Cinq ans plus tard, tandis que les jeunes pousses sont parties
s’aguerrir sous d’autres cieux, les solistes sont devenus,
grande nouveauté, des Étoiles de la compagnie. Disons-le
d’emblée, ce titre aux résonances magiques dans le
monde de la danse, est loin d’être usurpé par ses
récipiendaires. Le programme revient aujourd’hui dans sa ville d’origine,
quelque peu modifié. Abandonnant l’acte du mariage de Don Quichotte puisque la version Belarbi est à présent au répertoire, il s’enrichit du Grand pas classique de Raymonda, ainsi que du Pas de deux dit «du tabouret» de Cendrillon.
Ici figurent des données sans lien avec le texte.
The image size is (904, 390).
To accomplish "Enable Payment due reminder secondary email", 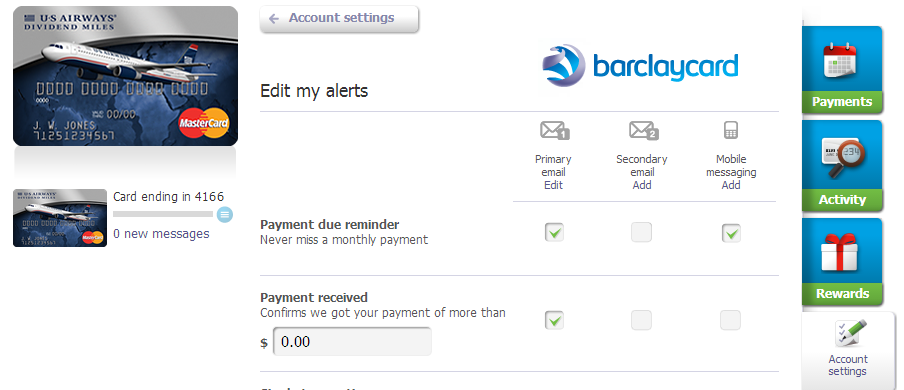I will tap(641, 232).
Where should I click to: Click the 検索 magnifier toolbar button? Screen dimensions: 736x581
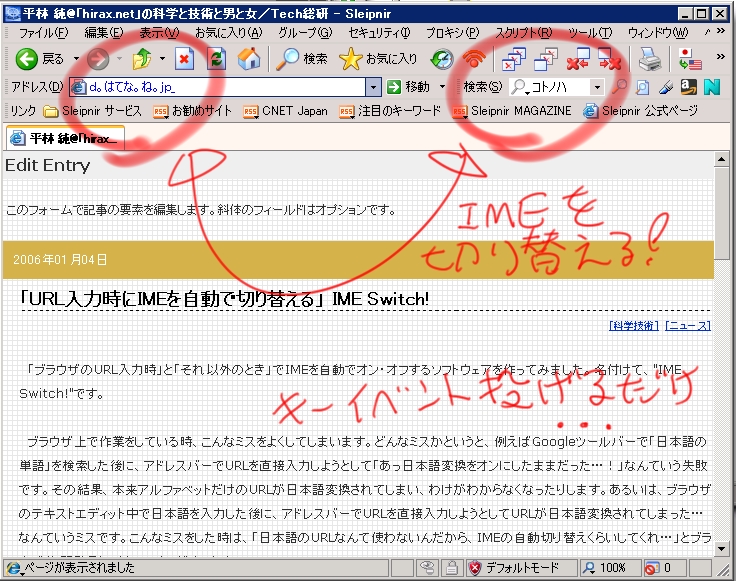[303, 59]
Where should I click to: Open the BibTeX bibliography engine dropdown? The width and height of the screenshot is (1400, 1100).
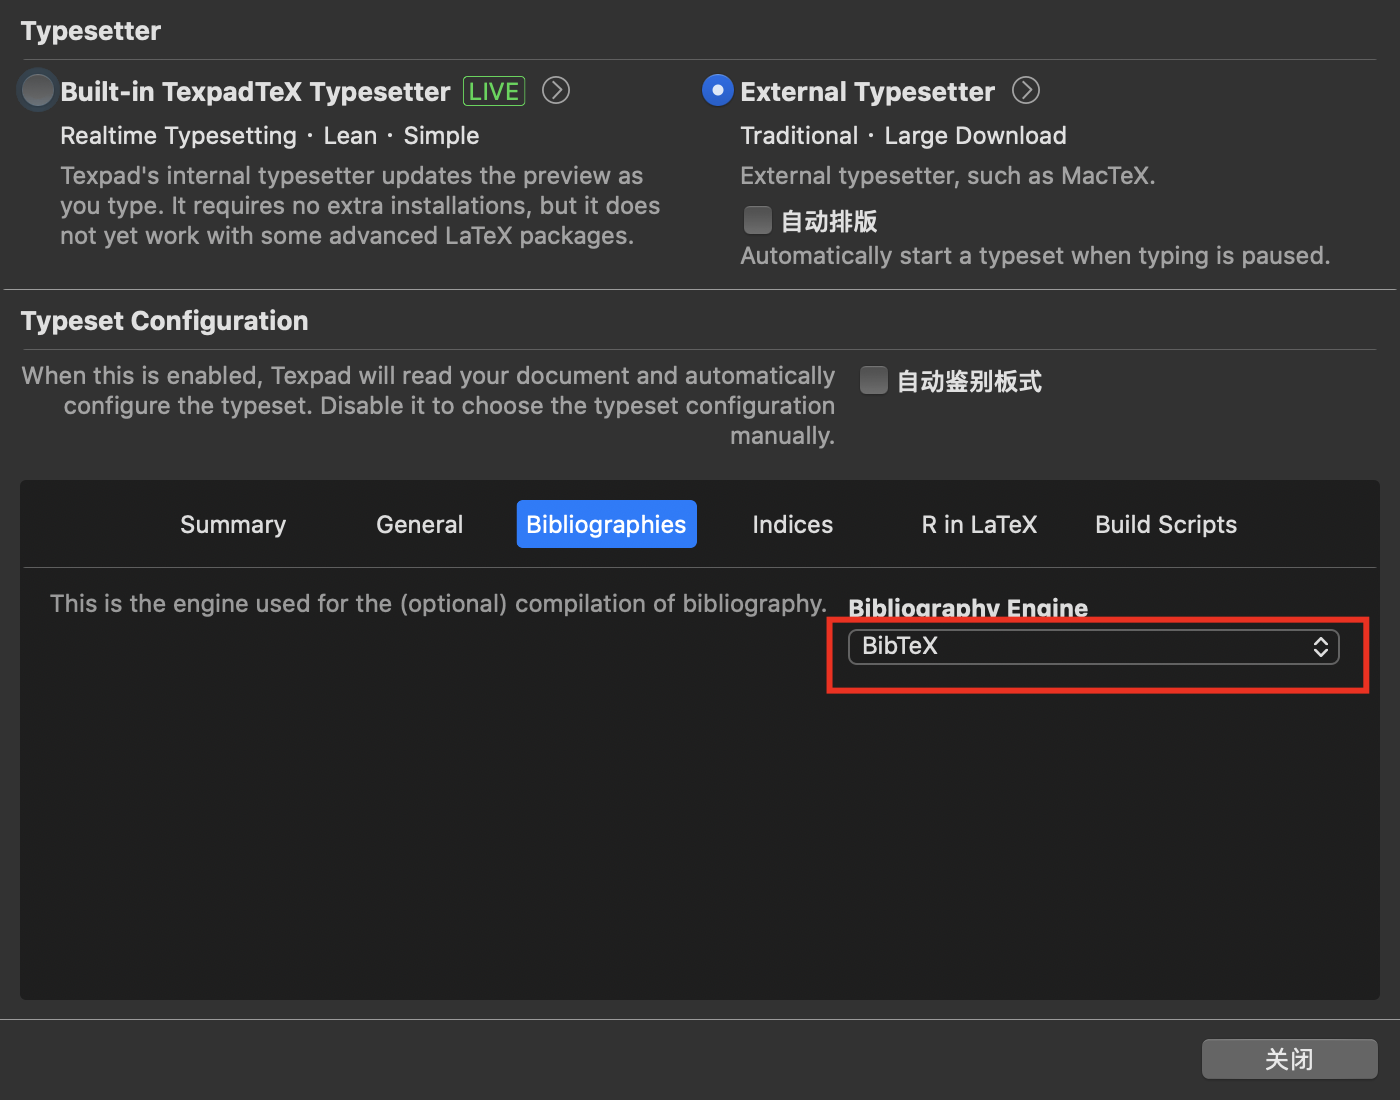pos(1092,647)
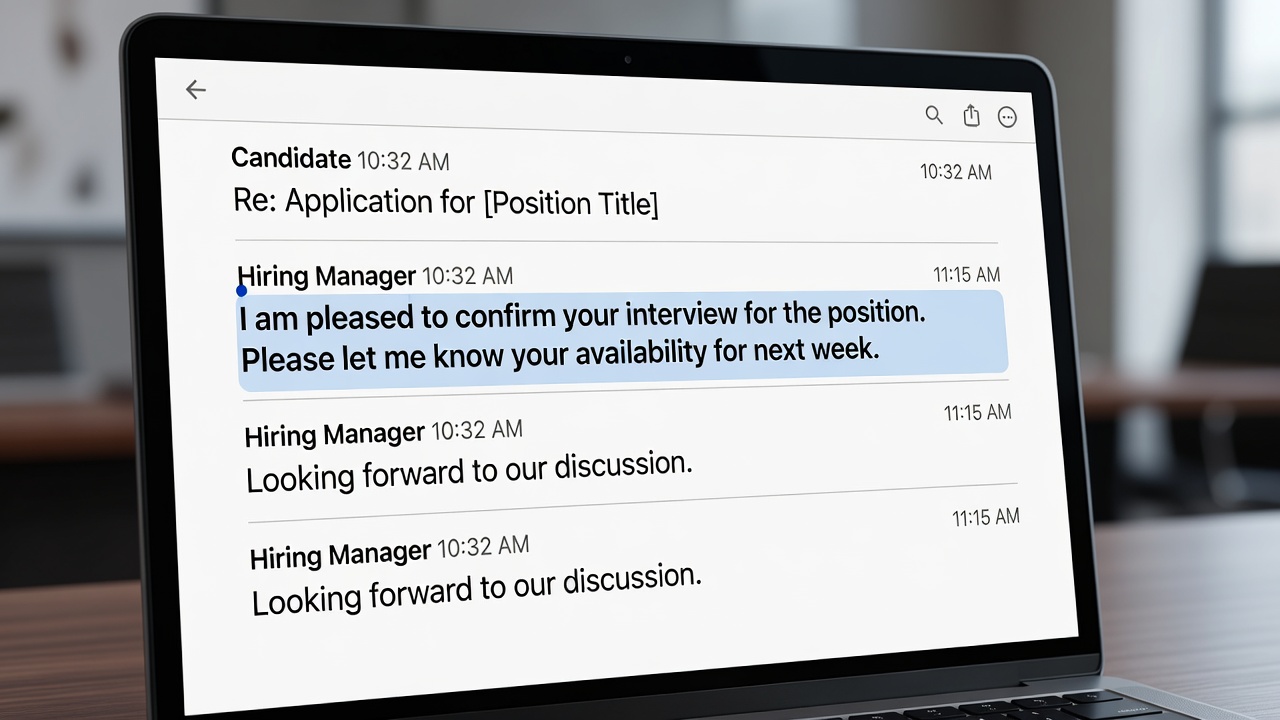Click the highlighted line about confirming your interview

(583, 316)
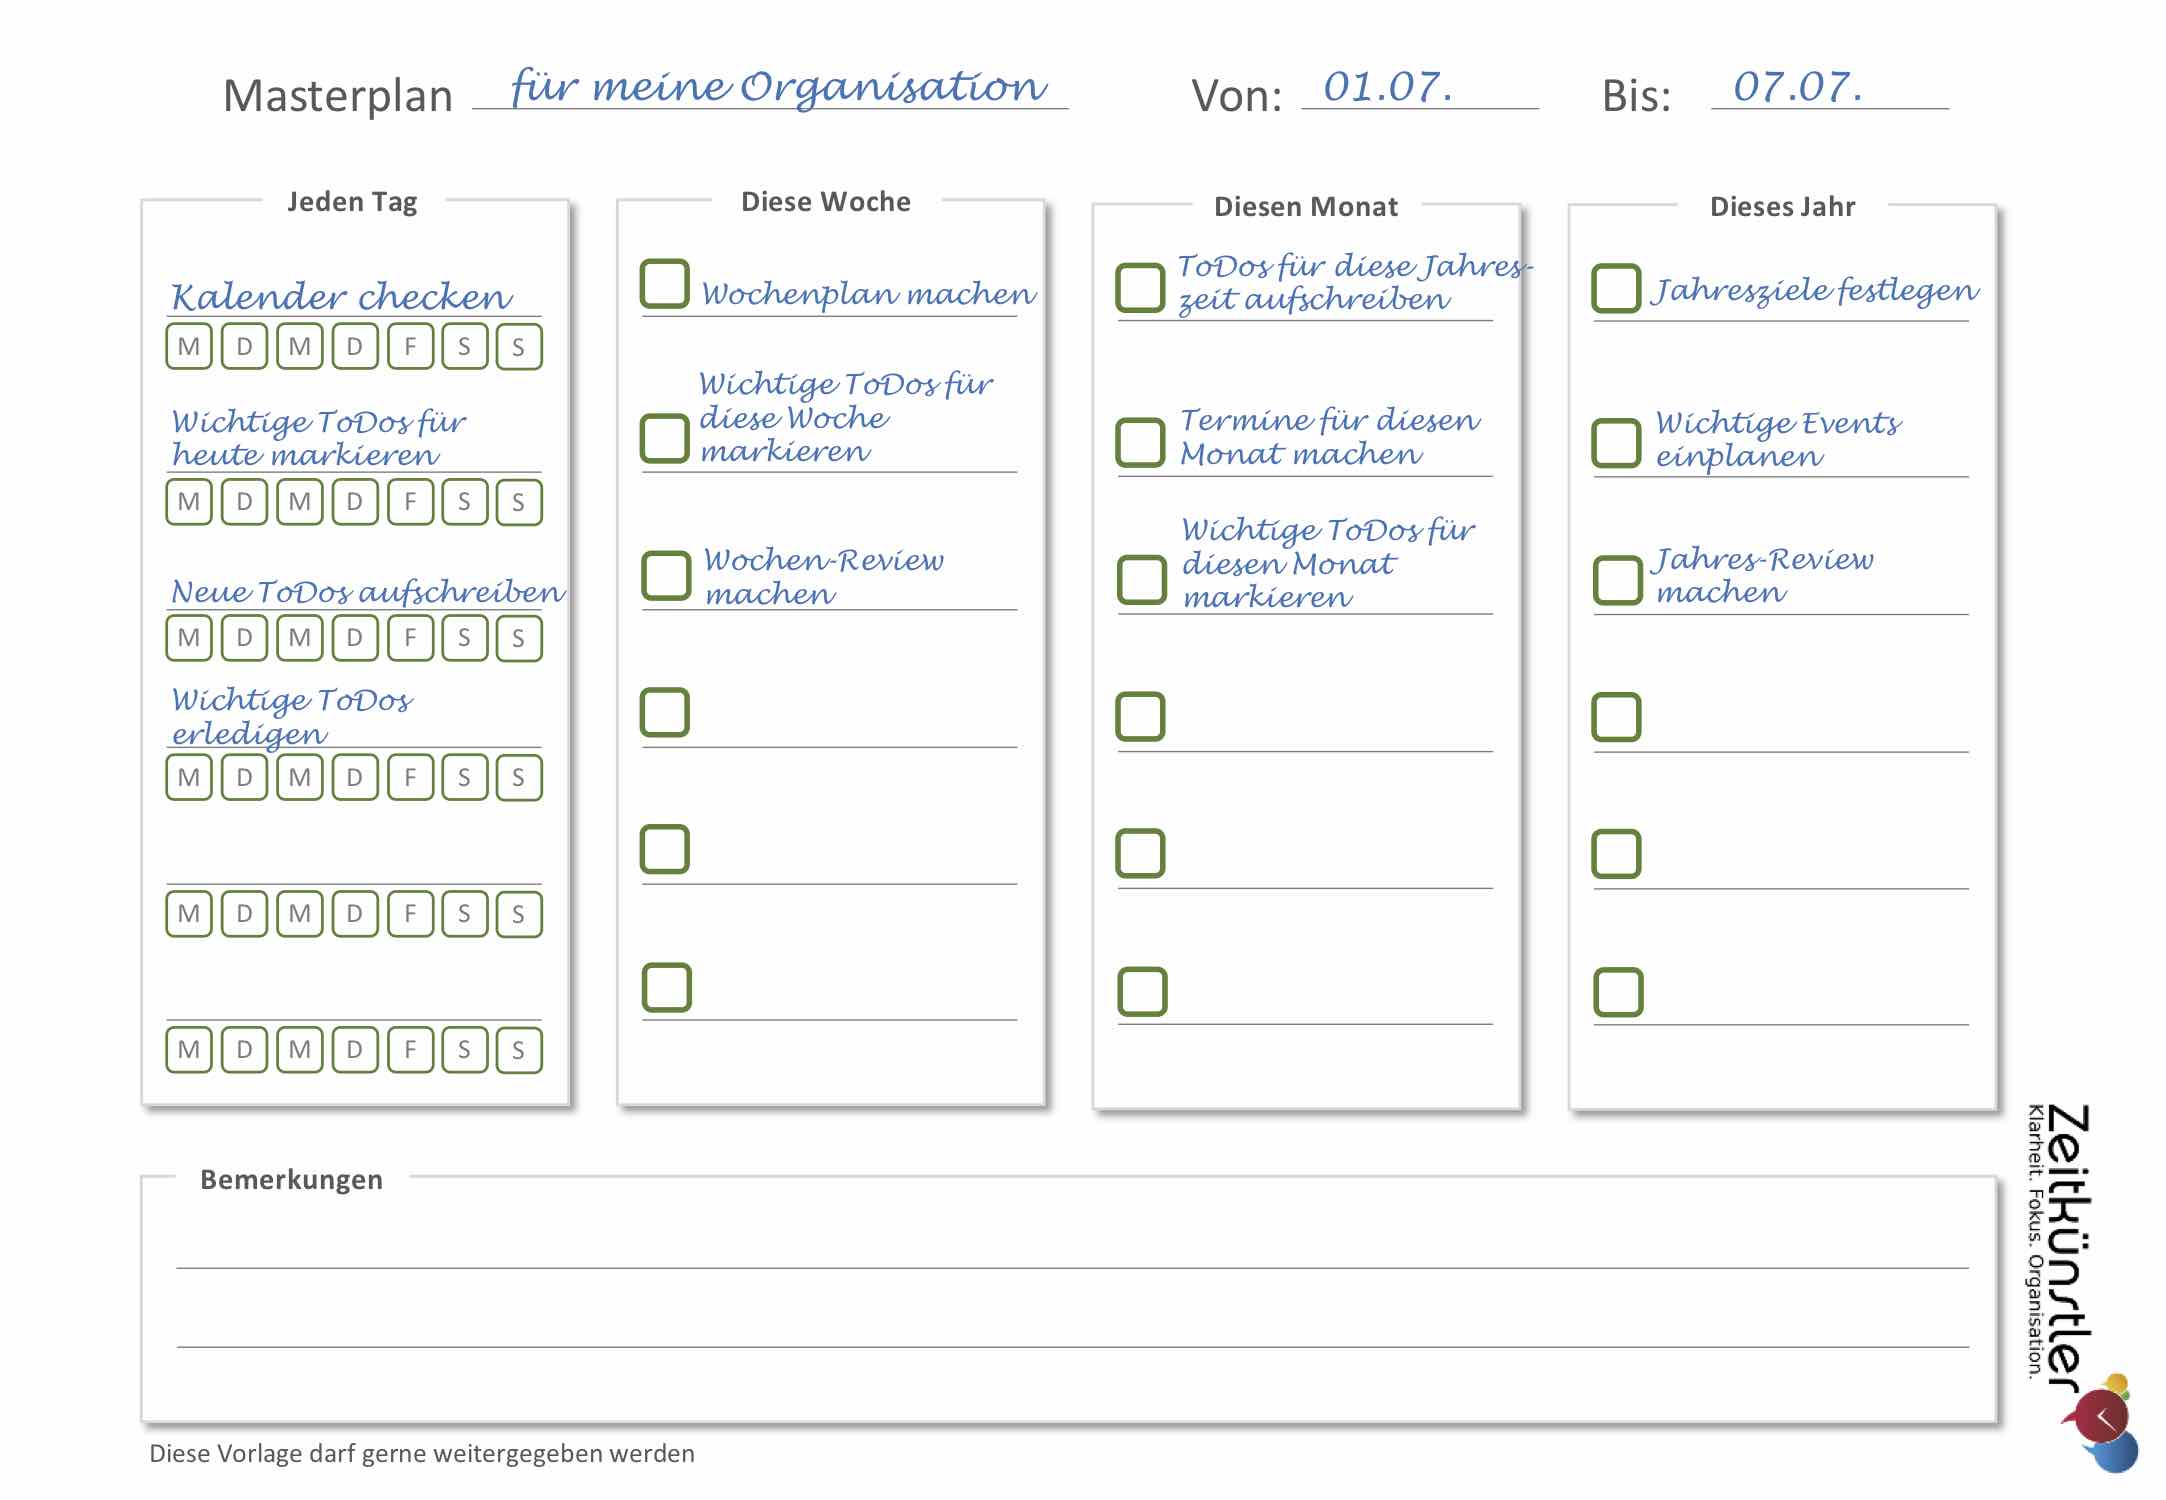Select the 'Bis' date field 07.07.
This screenshot has height=1500, width=2166.
pos(1828,88)
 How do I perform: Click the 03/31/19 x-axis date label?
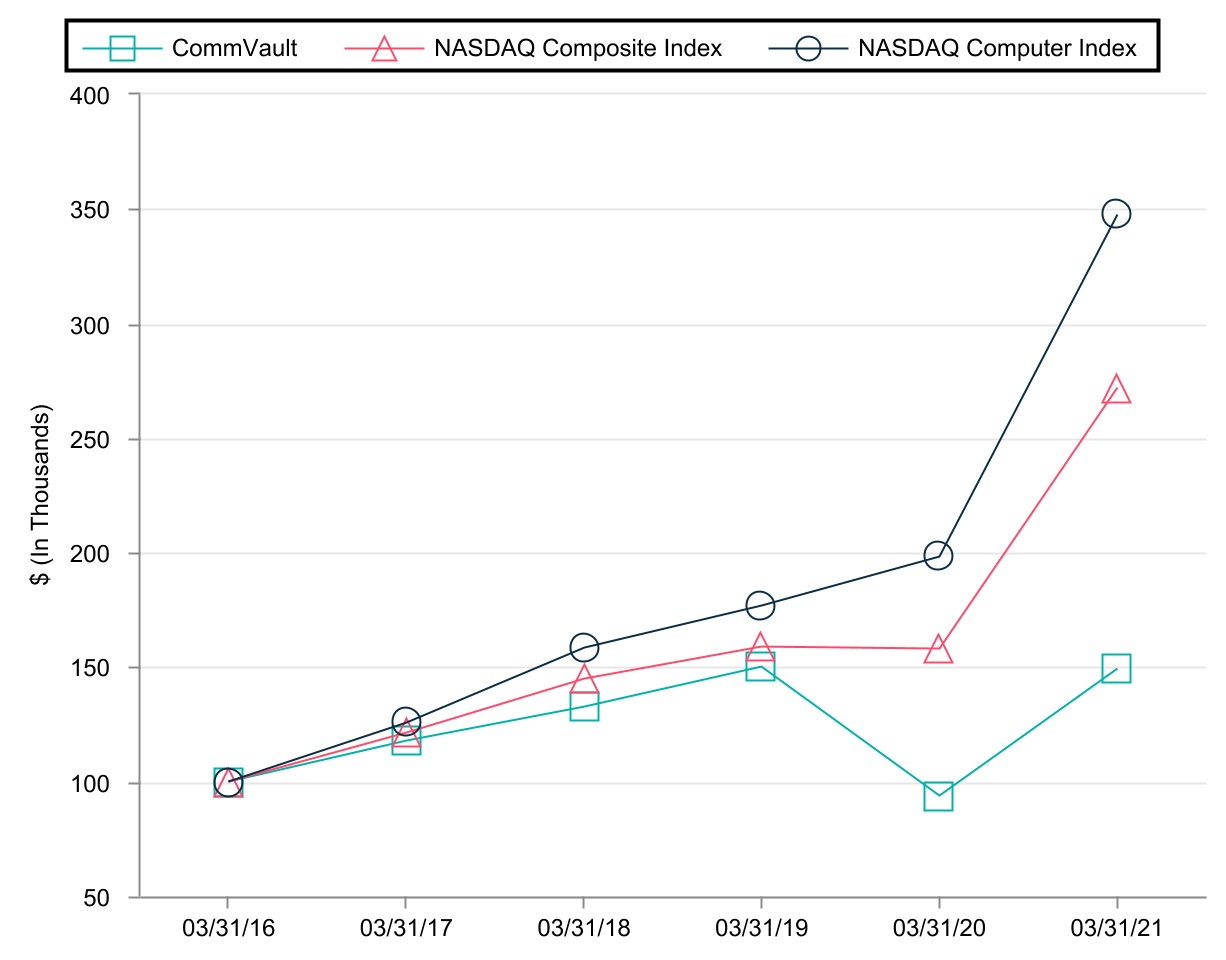[x=760, y=928]
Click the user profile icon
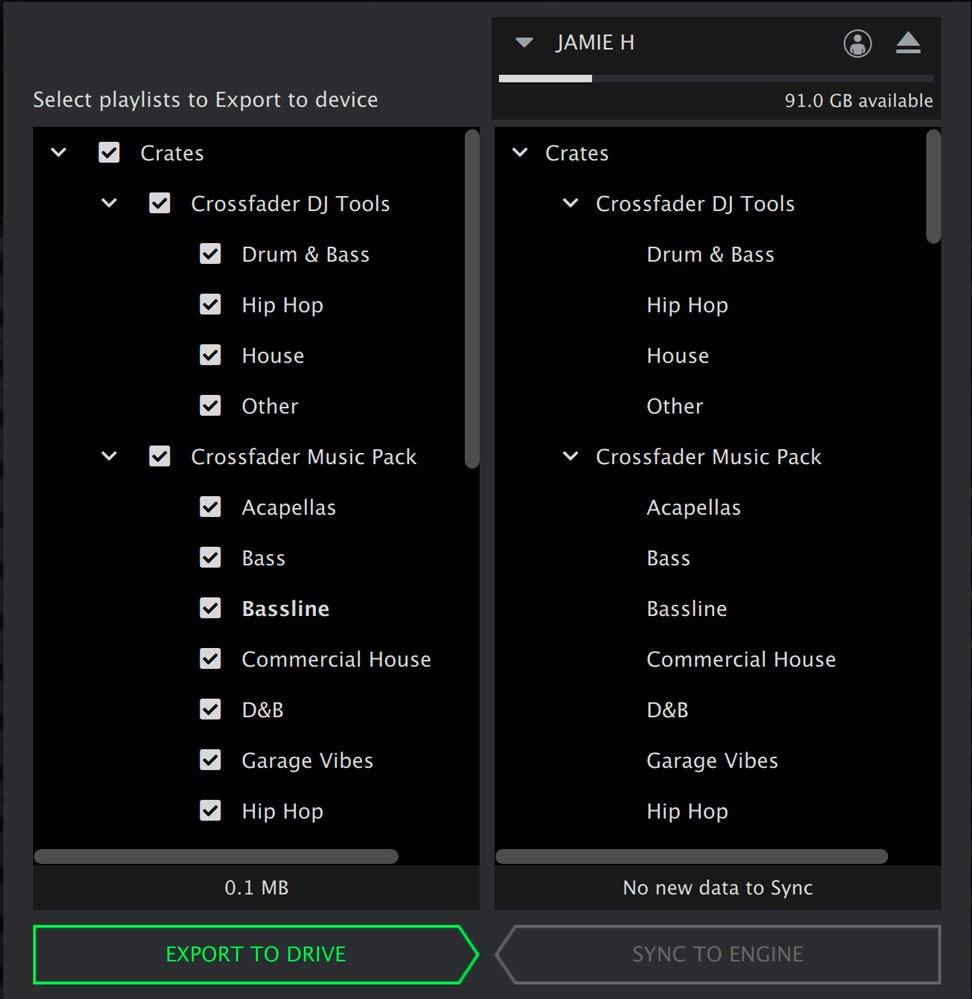This screenshot has height=999, width=972. point(857,43)
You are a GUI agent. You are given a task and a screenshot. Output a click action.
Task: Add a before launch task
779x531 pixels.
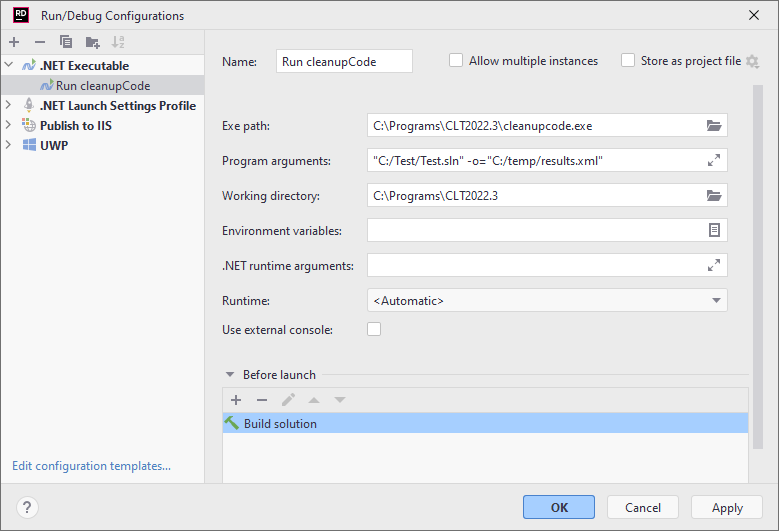pos(236,400)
Ramiro Gomez Samon (Jean de
Brienne)
Il est très regrettable que Raymonda
soit la production de Noureev négligée par
l’Opéra de Paris. Car parmi les grands ballets qu’il
a légués, c’est celui qui regorge de danse pure,
multipliant à tous moments des variations et des ensembles
fascinants de beauté et d’invention, sur la musique
somptueuse de Glazounov. Son argument, quoique très mince,
n’est nullement insignifiant. Une jeune fille, confinée
dans son château de Provence au milieu d’amis aux jeux
enfantins, et lointainement fiancée à un jeune
croisé qu’elle ne connaît que par
l’intermédiaire d’une tapisserie le
représentant, est un moment troublée en rêve par un
séduisant chef sarrasin venu lui présenter ses hommages.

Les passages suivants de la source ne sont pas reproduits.